This article was originally posted on SigNoz Blog and is written by Leigh Finch.
Spring Boot Monitoring aims to provide real-time insights into various aspects of a Spring Boot application. Spring Boot provides useful libraries like the Spring Boot Actuator and Micrometer to aid in monitoring. But in order to set up effective monitoring, you need to use a tool where you can send the monitoring data for storage and visualization.
In this tutorial, we cover:
- A Brief Overview of Spring Boot
- A Brief Overview of OpenTelemetry and SigNoz
- 5 things you must know about monitoring Spring Boot with SigNoz
- Signals: Metrics vs Traces vs Logs
- Configuring OpenTelemetry for Spring Boot Application
- Monitoring with SigNoz
- Manual Instrumentation in Spring Boot Applications
- Important Metrics that Matter for Spring Boot Application
- Conclusion
- Further Reading
In this tutorial, you will learn how to monitor a Spring Boot application with SigNoz and OpenTelemetry. You will learn how to use three signals - metrics, traces, and logs for a robust monitoring setup.

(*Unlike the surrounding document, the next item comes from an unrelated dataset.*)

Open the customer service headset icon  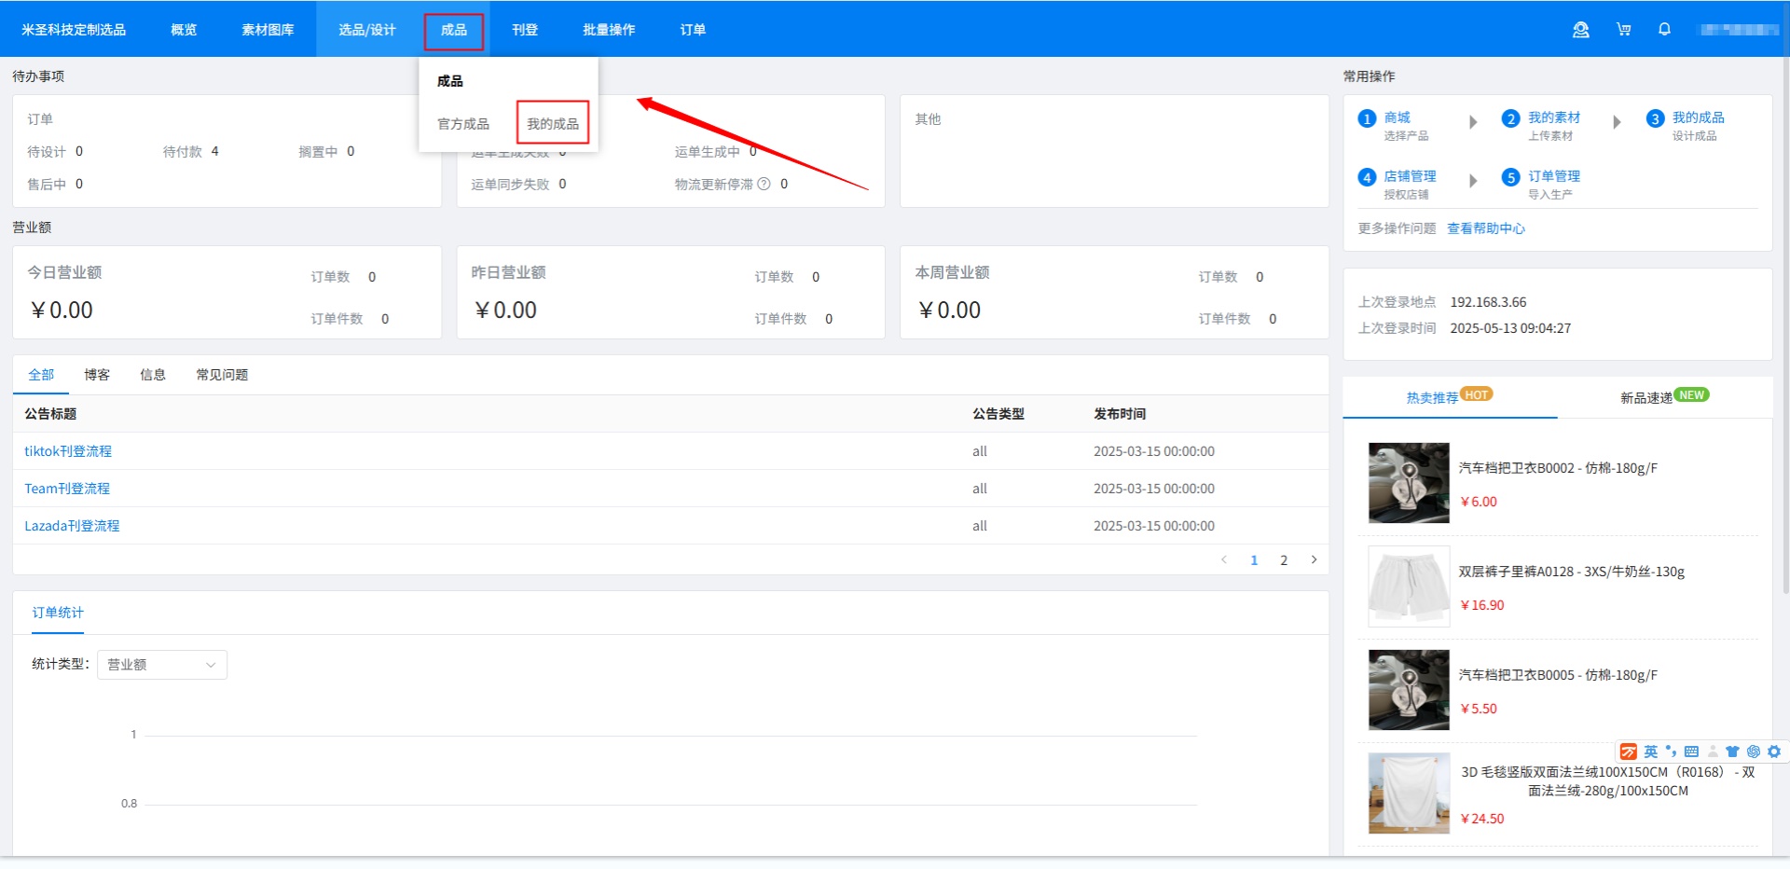click(1580, 30)
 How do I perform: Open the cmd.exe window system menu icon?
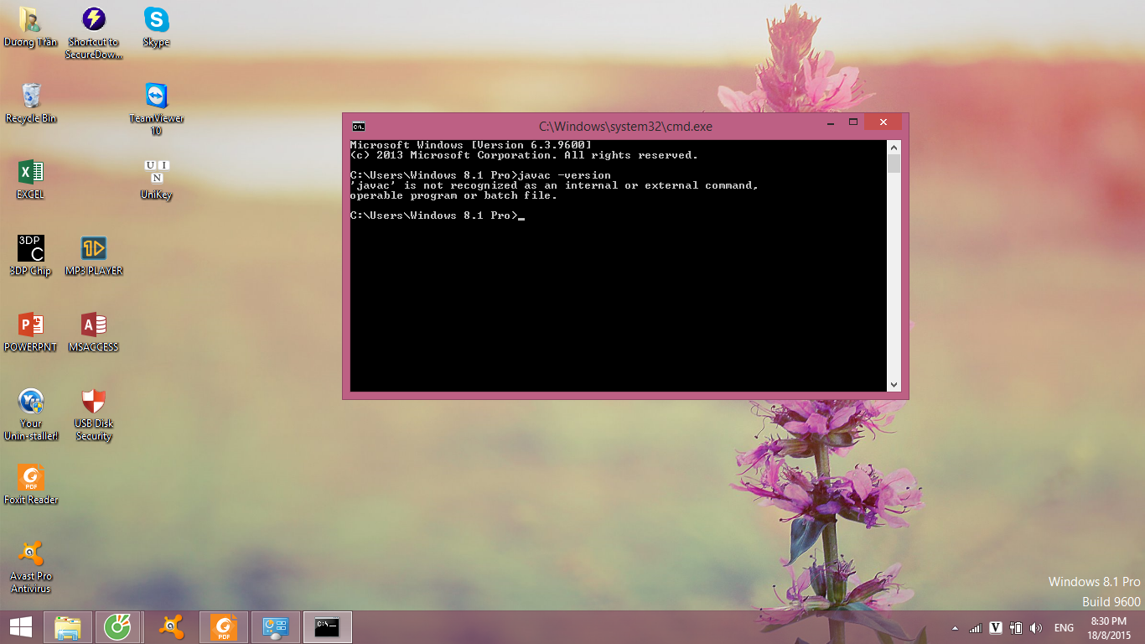[x=358, y=127]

A Brief Overview of Spring Boot
Spring Boot has become one of the most popular frameworks for building micro-services in Java due to the focus on building business code and allowing the developers to focus less on building the supporting application server. Additionally, the ease of integrating with Docker and other container frameworks such as PodMan and Containerd makes Spring Boot a popular choice for containerized micro-services.
Instrumenting Spring Boot with the OpenTelemetry Java Agent requires some minor changes to your application to add the OpenTelemetry Java dependencies and logging configuration to ensure that we have the best telemetry possible coming from your Spring Boot application.

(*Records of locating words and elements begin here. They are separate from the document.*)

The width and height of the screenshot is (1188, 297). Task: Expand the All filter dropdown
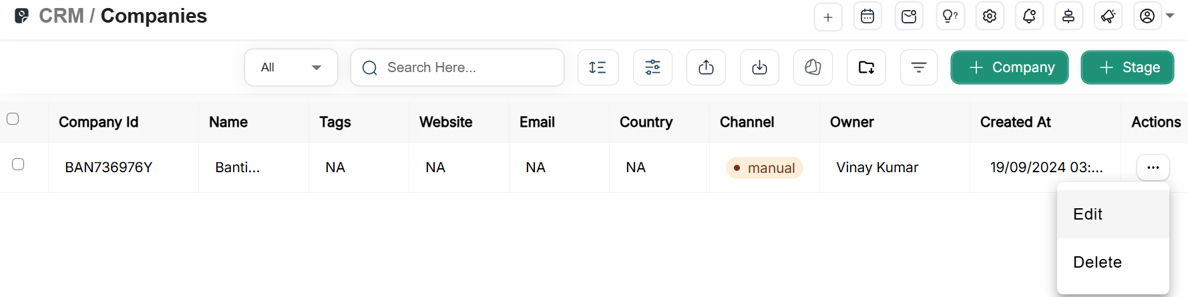click(x=291, y=67)
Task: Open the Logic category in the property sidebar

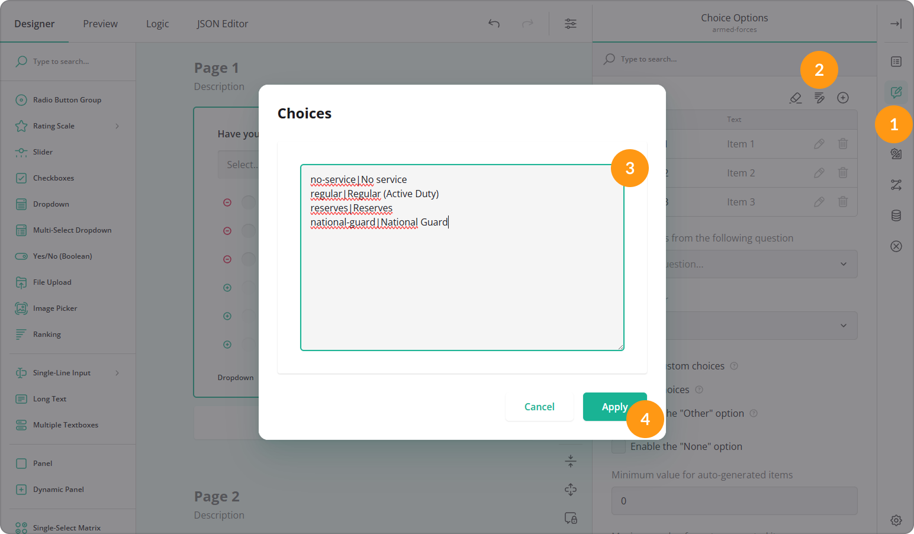Action: pyautogui.click(x=896, y=185)
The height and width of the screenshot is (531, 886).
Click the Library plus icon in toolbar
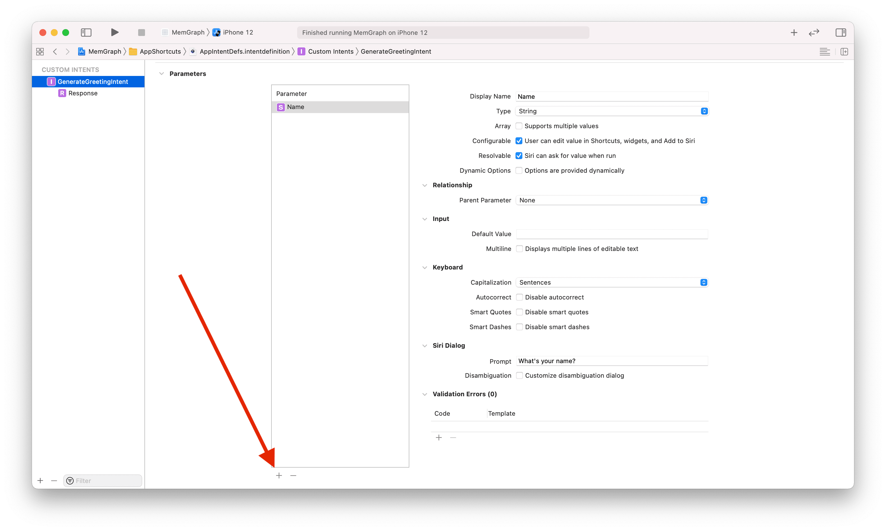pos(794,33)
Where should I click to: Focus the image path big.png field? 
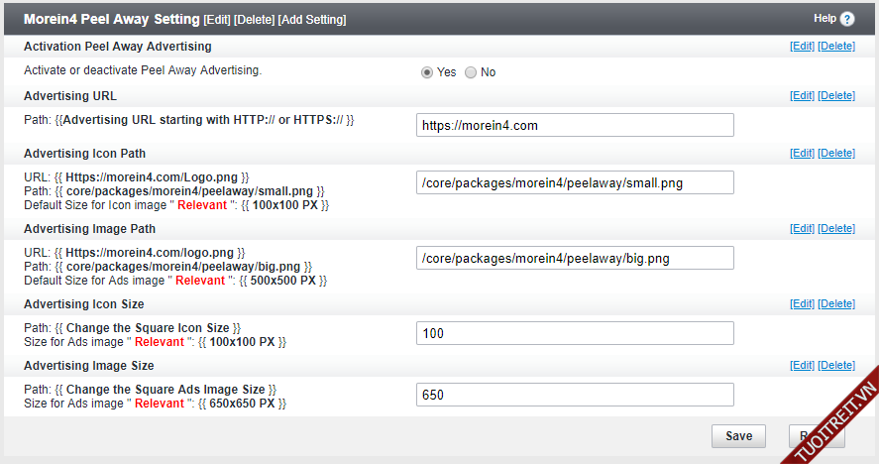point(575,258)
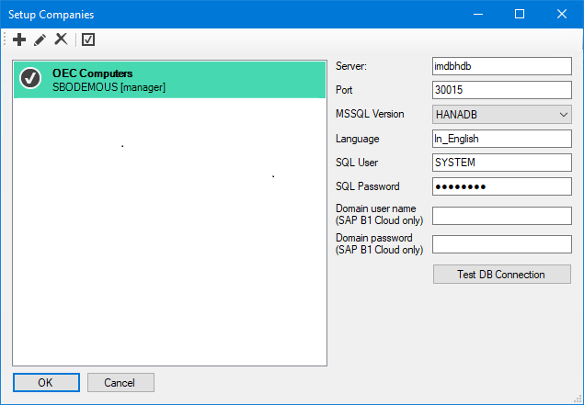Click the Domain user name field
584x405 pixels.
(502, 216)
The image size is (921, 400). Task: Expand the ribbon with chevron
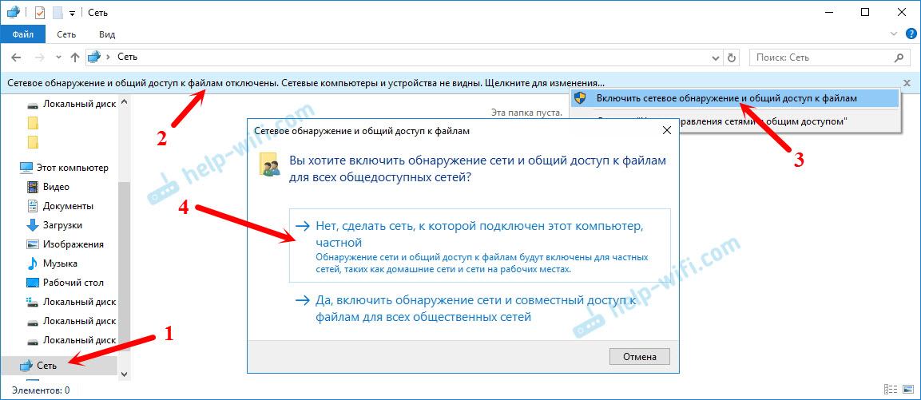point(894,34)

A Brief Overview of OpenTelemetry and SigNoz
OpenTelemetry is a set of APIs, SDKs, libraries, and integrations aiming to standardize the generation, collection, and management of telemetry data(logs, metrics, and traces). It is backed by the Cloud Native Computing Foundation and is the leading open-source project in the observability domain.
The data you collect with OpenTelemetry is vendor-agnostic and can be exported in many formats. Telemetry data has become critical in observing the state of distributed systems. With microservices and polyglot architectures, there was a need to have a global standard. OpenTelemetry aims to fill that space and is doing a great job at it thus far.

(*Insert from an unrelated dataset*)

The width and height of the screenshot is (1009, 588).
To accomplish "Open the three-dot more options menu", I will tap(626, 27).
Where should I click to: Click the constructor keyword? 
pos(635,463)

Once the data is collected, it needs to be sent to a backend. That’s where SigNoz comes into the picture. SigNoz is an open-source OpenTelemetry-native APM that provides logs, metrics and traces under a single pane of glass.
5 things you must know about monitoring Spring Boot with SigNoz
- SigNoz is an open-source and commercially supported OpenTelemetry APM platform for monitoring metrics, logs, and traces.
- Spring Boot and OpenTelemetry are able to provide all three signals to SigNoz.
- There is no need to manually deploy WAR files as this is managed by Spring Boot.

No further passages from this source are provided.